If you want to go further, there are many followup questsion. Since we see only maybe half of the strains with a correlation, this may mean that body weight is not consistently driven by changes in body composition, but perhaps that both lean and fat mass are declining with age. Alternatively, sex may be masking an effect in some strains but not others. There are many questions we would want to address if we were to move forward with this data set:
- Are body weight and sex correlated similarly for each sex within each strain?
- Do we have sufficient numbers of mice to detect a corrlation in the strains with non-significant p-values?
- How does this correlation shift with age?
- Does the change in body weight between time points correlate with change in body composition between time points?

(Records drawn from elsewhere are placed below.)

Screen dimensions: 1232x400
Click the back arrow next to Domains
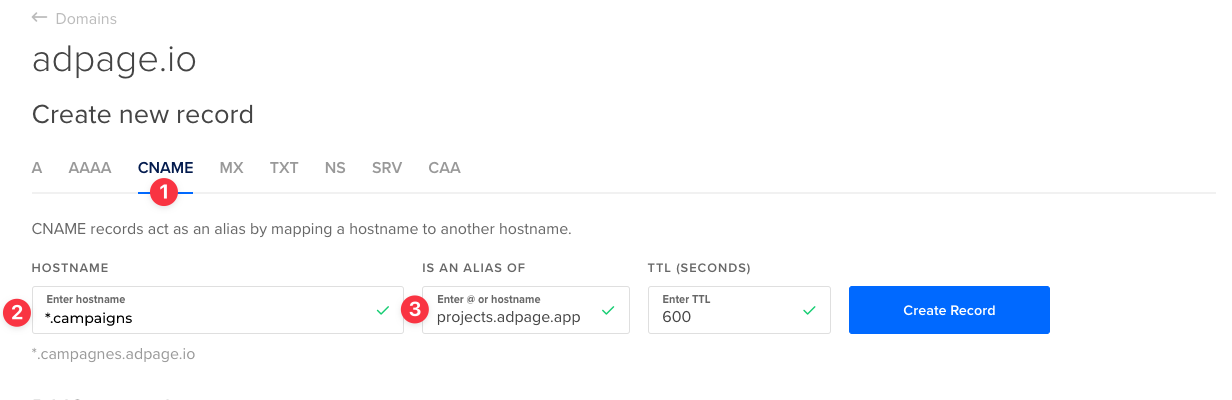coord(40,18)
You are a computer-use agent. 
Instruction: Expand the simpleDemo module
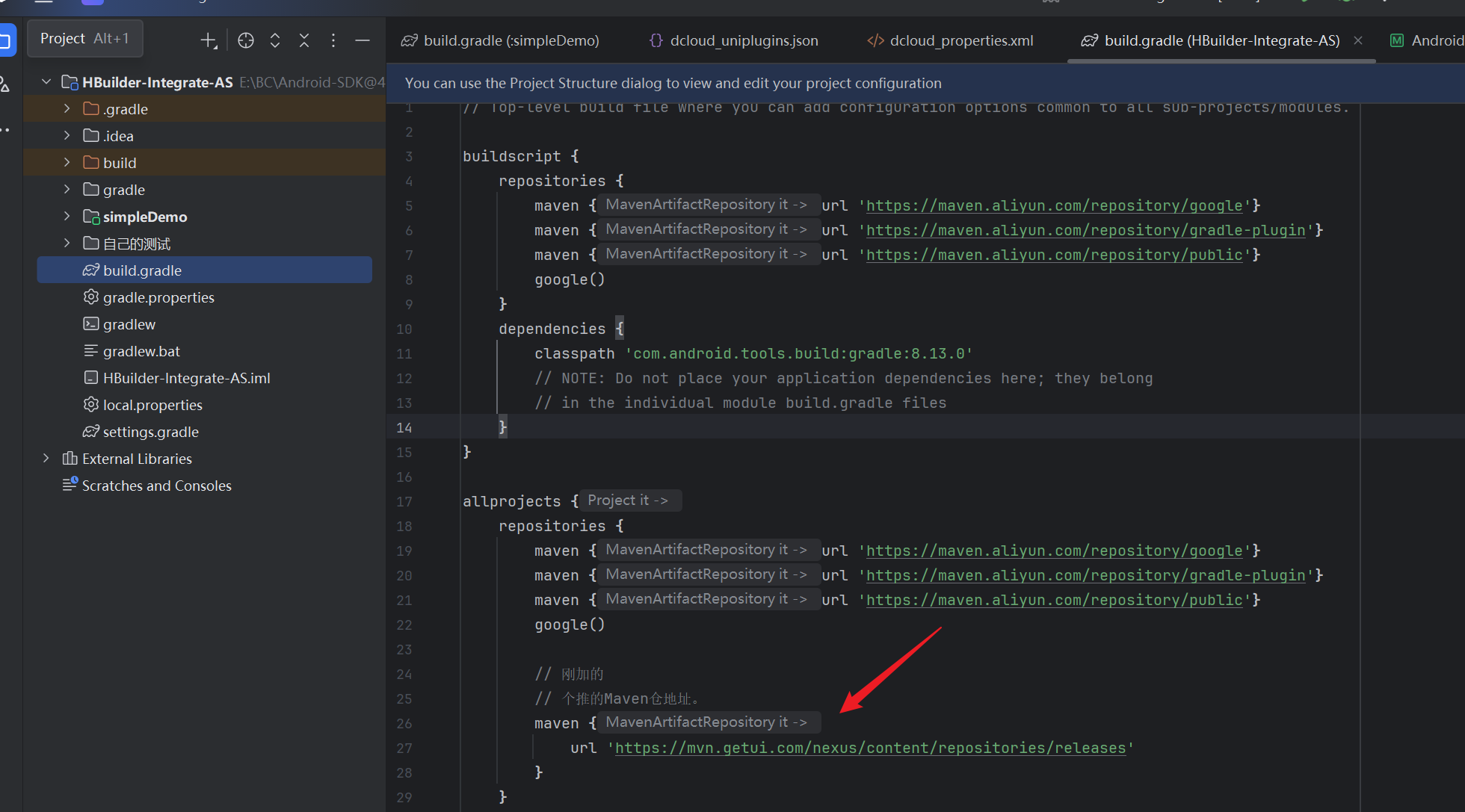pyautogui.click(x=67, y=217)
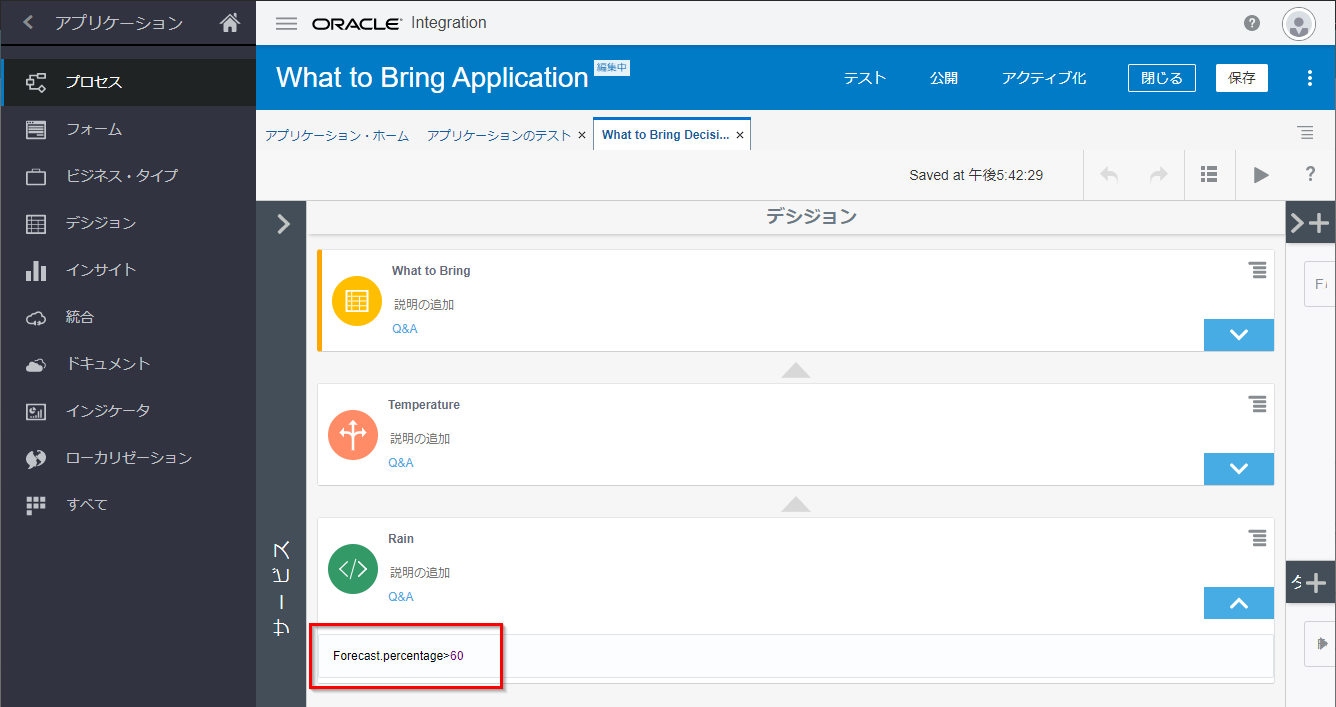
Task: Open the Q&A link under Temperature
Action: click(x=400, y=463)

While we won’t be going into this much detail here, you can take these as additional exercises if you would like more practice.
Key Points
Running multiple comparisons increases you chance of making a Type I Error.
Different multiple test correction strategies correct for different types of errors (Type I vs. Type II) using different strategies.
The basic outcome of a multiple test correction is to lower the P-value threshold (\(lpha\)) below which you reject the null hypothesis.